What to return is the tail of the data, from the line that contains "Горожане жалуются на" down to the last line, copied exactly.

══ SUPPLIED INFORMATION ══

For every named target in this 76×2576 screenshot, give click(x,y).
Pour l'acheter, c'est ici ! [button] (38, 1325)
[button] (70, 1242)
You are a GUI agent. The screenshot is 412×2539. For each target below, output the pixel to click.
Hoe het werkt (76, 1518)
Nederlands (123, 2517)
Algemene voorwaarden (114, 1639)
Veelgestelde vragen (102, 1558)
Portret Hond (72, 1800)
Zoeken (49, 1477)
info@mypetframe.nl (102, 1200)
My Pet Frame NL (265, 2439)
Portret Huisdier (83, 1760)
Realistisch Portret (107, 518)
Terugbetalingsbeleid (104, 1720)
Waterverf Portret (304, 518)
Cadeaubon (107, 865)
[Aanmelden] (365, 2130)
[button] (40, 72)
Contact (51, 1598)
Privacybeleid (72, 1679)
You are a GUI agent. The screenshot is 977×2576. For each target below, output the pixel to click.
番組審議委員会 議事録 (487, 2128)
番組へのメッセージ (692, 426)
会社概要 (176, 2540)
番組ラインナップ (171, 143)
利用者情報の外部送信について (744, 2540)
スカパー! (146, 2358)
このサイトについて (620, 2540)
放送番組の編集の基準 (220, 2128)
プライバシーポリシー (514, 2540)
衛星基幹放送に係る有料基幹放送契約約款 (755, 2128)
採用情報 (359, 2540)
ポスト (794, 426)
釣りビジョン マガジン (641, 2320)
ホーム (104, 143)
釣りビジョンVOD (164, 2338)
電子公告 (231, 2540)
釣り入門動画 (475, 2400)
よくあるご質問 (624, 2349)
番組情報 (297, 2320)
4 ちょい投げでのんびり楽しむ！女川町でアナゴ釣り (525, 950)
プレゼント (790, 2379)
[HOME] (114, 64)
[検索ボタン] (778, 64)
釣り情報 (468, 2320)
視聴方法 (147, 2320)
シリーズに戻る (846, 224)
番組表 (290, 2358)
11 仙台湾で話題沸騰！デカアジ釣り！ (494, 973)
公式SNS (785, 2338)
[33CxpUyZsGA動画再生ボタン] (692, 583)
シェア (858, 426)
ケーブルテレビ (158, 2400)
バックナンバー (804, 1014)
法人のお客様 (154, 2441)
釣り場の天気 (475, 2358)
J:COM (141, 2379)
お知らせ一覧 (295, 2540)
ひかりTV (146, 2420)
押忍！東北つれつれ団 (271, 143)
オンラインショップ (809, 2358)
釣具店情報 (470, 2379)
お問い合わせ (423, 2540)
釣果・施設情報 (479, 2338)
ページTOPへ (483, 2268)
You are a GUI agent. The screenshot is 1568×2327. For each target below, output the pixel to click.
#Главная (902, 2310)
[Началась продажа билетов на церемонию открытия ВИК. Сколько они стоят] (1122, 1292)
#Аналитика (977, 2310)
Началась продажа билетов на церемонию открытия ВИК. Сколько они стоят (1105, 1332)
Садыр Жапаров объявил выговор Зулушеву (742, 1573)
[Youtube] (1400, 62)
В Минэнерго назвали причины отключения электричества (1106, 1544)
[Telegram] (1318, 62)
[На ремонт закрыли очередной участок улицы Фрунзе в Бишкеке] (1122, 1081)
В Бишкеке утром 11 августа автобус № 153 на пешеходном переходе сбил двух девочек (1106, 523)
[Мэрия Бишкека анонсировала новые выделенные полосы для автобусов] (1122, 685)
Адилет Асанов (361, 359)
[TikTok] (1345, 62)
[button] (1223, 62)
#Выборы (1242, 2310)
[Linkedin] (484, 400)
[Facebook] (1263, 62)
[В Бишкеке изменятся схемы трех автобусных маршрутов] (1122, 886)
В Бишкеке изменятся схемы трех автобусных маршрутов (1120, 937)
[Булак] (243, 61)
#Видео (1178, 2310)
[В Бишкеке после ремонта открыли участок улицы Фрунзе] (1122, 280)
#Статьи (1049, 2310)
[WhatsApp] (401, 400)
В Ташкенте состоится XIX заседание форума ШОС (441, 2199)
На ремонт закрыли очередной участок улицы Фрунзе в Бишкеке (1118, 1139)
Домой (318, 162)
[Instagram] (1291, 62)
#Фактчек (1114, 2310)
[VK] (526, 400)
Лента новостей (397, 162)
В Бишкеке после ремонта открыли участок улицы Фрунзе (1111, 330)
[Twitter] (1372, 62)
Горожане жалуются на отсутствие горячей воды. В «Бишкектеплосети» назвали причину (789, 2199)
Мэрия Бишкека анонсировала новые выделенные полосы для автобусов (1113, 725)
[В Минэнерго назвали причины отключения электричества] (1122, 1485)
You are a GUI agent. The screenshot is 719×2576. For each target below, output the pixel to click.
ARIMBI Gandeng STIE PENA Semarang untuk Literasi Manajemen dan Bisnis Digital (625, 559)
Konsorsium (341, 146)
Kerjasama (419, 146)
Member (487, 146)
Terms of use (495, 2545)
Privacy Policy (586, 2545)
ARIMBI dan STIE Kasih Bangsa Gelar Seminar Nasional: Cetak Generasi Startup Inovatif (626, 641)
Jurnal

═══

### EXERCISE SOLUTION
Горожане жалуются на отсутствие горячей воды. В «Бишкектеплосети» назвали причину (789, 2199)
Мэрия Бишкека анонсировала новые выделенные полосы для автобусов (1113, 725)
[В Минэнерго назвали причины отключения электричества] (1122, 1485)
You are a GUI agent. The screenshot is 719×2576. For each target below, output the pixel to click.
ARIMBI Gandeng STIE PENA Semarang untuk Literasi Manajemen dan Bisnis Digital (625, 559)
Konsorsium (341, 146)
Kerjasama (419, 146)
Member (487, 146)
Terms of use (495, 2545)
Privacy Policy (586, 2545)
ARIMBI dan STIE Kasih Bangsa Gelar Seminar Nasional: Cetak Generasi Startup Inovatif (626, 641)
Jurnal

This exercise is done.